Hales Corners, WI
Hales Corners wildfire risk explained
Hales Corners's 3,014 buildings earn a 26th-percentile wildfire-risk score nationally under USFS's model — close to the middle of USFS's national wildfire-risk range. (Source: USFS's Wildfire Risk to Communities methodology.)
USFS's separate burn-probability score — fire likelihood alone, before counting what's built there — puts Hales Corners at the 29th percentile, close to its 26th-percentile risk score.
What "at risk" means for the buildings here
Only 29.1% of Hales Corners's 3,014 buildings carry Direct exposure and 0% carry Indirect; the remaining 70.9% are Minimal, which shifts the risk driving this page's score toward the surrounding landscape rather than any one structure.

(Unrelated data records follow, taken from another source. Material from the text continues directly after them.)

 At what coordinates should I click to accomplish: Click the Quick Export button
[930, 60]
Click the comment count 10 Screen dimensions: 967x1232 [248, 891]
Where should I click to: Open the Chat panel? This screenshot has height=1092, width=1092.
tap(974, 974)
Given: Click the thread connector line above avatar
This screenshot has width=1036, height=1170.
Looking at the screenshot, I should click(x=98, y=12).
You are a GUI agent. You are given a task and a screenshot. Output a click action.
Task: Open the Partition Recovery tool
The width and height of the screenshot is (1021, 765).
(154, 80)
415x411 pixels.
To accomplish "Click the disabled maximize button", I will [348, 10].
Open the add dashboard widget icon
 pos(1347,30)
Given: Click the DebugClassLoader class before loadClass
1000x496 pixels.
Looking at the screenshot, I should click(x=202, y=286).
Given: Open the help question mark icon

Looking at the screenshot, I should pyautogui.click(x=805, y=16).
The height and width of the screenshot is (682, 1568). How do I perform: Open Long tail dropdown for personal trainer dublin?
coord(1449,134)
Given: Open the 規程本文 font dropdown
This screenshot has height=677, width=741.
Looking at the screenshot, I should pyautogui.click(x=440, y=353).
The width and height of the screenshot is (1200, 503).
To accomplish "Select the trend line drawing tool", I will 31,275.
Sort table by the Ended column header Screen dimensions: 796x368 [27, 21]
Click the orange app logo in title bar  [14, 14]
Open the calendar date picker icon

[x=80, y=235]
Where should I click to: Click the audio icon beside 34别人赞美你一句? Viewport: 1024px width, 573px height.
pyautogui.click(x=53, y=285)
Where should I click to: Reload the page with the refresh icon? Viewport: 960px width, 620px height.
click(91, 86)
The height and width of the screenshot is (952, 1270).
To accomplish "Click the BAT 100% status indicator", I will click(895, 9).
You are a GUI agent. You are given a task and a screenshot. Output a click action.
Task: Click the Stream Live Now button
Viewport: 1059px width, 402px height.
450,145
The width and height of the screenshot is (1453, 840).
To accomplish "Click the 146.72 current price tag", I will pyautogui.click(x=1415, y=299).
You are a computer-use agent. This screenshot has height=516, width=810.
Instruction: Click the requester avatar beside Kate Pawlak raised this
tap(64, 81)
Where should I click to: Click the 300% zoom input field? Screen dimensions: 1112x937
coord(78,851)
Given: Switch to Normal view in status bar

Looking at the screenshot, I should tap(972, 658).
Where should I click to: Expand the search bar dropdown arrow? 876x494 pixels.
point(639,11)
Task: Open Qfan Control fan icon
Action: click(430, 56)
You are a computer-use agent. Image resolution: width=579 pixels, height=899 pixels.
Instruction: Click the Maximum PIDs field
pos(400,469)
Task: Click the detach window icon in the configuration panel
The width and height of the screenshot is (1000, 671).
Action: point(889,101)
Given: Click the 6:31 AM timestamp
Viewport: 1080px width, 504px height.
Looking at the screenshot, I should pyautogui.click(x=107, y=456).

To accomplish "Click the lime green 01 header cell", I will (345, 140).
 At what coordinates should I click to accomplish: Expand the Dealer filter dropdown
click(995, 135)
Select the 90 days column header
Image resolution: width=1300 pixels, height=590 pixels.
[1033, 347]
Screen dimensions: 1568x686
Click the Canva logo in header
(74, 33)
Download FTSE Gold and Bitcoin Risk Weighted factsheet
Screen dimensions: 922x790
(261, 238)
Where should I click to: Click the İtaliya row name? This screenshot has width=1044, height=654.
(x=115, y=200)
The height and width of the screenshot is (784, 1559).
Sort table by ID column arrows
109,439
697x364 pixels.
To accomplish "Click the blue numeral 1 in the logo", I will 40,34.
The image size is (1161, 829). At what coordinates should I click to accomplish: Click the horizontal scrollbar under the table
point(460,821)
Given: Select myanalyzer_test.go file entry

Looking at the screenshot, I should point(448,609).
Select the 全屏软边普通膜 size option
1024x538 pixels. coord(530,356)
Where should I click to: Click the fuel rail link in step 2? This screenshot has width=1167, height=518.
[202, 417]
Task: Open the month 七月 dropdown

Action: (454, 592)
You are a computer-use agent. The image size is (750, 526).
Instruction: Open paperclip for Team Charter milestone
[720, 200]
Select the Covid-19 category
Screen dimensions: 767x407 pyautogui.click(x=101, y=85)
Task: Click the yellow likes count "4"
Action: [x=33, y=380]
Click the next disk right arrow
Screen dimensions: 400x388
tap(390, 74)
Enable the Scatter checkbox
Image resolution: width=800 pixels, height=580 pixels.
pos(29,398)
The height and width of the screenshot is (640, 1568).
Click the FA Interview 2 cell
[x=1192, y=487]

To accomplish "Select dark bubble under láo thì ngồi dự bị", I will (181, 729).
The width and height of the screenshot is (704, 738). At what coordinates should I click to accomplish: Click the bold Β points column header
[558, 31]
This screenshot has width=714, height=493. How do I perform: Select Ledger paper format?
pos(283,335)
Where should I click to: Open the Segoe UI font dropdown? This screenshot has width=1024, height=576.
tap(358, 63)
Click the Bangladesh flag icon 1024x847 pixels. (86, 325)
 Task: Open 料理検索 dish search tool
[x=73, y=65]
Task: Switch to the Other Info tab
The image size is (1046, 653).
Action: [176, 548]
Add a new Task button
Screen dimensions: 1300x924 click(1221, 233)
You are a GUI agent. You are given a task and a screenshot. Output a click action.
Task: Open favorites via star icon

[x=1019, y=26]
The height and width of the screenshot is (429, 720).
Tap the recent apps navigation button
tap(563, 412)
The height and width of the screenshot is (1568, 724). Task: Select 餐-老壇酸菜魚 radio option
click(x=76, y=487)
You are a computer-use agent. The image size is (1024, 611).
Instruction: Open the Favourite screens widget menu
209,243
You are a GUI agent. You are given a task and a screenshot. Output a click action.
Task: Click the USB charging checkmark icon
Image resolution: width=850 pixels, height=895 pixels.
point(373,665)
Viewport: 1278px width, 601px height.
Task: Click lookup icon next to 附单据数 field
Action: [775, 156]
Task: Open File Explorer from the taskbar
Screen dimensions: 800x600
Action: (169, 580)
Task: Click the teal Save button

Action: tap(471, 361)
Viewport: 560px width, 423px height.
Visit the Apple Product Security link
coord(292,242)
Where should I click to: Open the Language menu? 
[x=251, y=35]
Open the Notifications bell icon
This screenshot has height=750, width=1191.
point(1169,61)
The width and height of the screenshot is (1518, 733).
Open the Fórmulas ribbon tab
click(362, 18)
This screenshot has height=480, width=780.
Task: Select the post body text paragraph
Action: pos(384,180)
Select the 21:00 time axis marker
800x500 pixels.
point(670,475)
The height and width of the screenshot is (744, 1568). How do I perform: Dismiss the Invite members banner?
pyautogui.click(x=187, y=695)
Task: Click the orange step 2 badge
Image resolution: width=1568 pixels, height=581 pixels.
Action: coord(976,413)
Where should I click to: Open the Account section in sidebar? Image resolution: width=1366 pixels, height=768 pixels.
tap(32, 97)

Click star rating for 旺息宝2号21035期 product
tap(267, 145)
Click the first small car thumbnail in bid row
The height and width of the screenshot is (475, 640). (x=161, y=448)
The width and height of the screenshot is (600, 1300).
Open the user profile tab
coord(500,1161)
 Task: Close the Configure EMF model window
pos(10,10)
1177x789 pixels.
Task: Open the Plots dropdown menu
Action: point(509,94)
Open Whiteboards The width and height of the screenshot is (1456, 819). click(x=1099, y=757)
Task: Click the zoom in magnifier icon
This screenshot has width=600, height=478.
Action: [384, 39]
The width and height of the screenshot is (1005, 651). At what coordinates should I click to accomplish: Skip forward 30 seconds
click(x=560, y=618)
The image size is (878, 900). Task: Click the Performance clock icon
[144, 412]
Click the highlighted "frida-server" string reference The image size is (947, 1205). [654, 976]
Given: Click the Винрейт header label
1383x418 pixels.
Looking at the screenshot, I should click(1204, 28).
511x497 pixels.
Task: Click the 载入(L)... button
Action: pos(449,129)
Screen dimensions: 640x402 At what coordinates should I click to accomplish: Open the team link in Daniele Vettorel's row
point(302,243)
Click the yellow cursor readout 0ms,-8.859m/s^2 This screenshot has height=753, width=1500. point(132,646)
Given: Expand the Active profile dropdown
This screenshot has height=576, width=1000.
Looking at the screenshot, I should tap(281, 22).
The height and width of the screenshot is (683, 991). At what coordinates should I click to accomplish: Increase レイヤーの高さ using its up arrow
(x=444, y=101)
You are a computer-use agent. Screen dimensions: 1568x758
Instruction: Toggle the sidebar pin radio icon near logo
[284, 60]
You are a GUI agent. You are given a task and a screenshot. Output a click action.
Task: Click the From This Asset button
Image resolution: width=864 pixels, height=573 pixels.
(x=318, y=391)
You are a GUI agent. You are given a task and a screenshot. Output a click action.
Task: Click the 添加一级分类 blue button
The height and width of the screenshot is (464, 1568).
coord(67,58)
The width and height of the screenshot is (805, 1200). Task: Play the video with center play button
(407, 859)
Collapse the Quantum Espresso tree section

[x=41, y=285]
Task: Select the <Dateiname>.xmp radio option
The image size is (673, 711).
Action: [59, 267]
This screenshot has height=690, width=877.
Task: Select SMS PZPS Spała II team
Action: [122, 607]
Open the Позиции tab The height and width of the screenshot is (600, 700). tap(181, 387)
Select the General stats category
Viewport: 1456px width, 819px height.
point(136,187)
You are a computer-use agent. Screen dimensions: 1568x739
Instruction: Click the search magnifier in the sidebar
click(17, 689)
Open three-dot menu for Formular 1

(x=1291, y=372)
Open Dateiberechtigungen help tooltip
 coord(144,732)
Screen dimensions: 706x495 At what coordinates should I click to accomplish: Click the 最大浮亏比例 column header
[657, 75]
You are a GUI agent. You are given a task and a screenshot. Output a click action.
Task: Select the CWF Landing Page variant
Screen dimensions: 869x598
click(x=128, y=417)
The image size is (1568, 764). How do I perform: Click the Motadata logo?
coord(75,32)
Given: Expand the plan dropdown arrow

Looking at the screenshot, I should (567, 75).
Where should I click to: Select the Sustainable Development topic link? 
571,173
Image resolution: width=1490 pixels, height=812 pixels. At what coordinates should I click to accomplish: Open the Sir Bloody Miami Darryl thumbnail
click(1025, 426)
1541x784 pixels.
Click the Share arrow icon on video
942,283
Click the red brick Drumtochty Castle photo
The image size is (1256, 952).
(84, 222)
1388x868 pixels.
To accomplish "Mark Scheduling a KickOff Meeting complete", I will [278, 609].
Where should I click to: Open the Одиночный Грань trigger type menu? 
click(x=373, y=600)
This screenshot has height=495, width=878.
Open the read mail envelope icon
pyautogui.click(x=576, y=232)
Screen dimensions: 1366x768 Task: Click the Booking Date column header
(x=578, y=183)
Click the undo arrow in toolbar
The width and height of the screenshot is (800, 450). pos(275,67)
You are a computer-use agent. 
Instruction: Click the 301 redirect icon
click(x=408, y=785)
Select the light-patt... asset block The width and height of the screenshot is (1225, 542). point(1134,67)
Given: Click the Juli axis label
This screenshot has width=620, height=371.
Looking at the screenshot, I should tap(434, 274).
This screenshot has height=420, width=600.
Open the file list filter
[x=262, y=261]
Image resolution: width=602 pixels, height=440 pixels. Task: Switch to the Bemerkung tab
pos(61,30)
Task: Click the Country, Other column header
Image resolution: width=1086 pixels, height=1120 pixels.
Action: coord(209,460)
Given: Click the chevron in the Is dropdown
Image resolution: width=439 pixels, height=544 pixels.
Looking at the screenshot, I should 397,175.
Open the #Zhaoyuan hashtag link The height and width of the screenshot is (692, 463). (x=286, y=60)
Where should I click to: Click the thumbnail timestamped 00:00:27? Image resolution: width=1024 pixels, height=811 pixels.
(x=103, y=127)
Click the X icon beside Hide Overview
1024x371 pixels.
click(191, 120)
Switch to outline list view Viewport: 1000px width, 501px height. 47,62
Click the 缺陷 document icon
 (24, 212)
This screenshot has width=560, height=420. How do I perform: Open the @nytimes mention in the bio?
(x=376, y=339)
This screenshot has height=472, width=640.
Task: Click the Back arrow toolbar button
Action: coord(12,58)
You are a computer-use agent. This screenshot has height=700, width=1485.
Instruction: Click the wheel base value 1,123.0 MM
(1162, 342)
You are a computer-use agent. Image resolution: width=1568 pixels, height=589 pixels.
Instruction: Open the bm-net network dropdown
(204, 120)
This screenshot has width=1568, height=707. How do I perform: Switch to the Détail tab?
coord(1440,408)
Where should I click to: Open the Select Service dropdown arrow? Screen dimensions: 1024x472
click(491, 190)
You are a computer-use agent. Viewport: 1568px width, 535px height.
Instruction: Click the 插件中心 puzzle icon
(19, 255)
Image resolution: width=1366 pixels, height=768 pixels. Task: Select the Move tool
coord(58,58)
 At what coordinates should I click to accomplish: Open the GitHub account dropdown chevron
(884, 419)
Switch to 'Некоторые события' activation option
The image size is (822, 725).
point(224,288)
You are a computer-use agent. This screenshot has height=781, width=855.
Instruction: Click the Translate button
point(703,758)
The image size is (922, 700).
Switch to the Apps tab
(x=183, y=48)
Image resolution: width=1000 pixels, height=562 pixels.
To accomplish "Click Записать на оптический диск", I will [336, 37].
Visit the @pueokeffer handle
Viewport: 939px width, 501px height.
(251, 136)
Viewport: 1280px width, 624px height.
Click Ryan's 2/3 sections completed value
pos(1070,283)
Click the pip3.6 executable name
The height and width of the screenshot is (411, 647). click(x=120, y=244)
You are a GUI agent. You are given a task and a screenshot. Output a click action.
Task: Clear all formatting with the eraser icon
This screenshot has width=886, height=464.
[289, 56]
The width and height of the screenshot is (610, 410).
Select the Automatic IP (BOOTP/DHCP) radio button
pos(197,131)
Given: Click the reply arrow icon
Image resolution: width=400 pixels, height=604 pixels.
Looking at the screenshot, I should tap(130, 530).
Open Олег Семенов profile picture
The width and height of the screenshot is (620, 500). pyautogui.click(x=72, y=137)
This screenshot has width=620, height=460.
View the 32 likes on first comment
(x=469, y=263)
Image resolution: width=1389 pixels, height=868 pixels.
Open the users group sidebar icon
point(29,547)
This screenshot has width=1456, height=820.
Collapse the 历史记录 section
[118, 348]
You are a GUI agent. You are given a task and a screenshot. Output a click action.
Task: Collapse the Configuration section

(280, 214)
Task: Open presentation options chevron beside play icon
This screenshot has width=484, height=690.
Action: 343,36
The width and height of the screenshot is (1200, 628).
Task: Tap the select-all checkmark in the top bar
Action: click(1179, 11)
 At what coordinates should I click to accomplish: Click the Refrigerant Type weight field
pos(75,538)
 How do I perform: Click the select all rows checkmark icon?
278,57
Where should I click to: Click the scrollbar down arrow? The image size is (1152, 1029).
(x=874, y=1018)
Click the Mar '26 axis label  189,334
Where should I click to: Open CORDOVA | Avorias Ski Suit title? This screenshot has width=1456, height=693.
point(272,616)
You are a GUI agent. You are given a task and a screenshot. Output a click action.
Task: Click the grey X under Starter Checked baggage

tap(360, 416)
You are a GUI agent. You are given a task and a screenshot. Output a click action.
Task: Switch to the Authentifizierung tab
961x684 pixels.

Hales Corners against the rest of the country
Within Wisconsin, Hales Corners ranks higher (51st percentile) than it does nationally (26th) — one of the more fire-exposed places in a state that, overall, scores lower than that. Among the 31,521 US communities USFS scores, Hales Corners ranks 23,499 for wildfire risk (1 is highest) and 5,415 by building count (1 is largest). Within Wisconsin alone, it ranks 401 of 808 places by risk. See the full county-by-county picture for Wisconsin on its state page.
Hales Corners and the insurance market
Hales Corners's moderate wildfire rating (26th percentile) isn't the kind of score driving the carrier pullback making news in the highest-risk Western markets — but a standard homeowners quote is still worth comparing on its own terms.
Hardening a home in Hales Corners
Even with 70.9% of Hales Corners outside USFS's Direct and Indirect zones, basic hardening — gutter maintenance, ember-resistant vents — is inexpensive relative to the regional burn-probability risk noted above. Details in the home-hardening guide.
Where Hales Corners's figures come from
The methodology guide shows exactly how USFS turned 3,014 counted buildings into the percentiles shown above for Hales Corners. The exposure-zones guide covers what Hales Corners's dominant minimal exposure actually means, with real examples from across the dataset.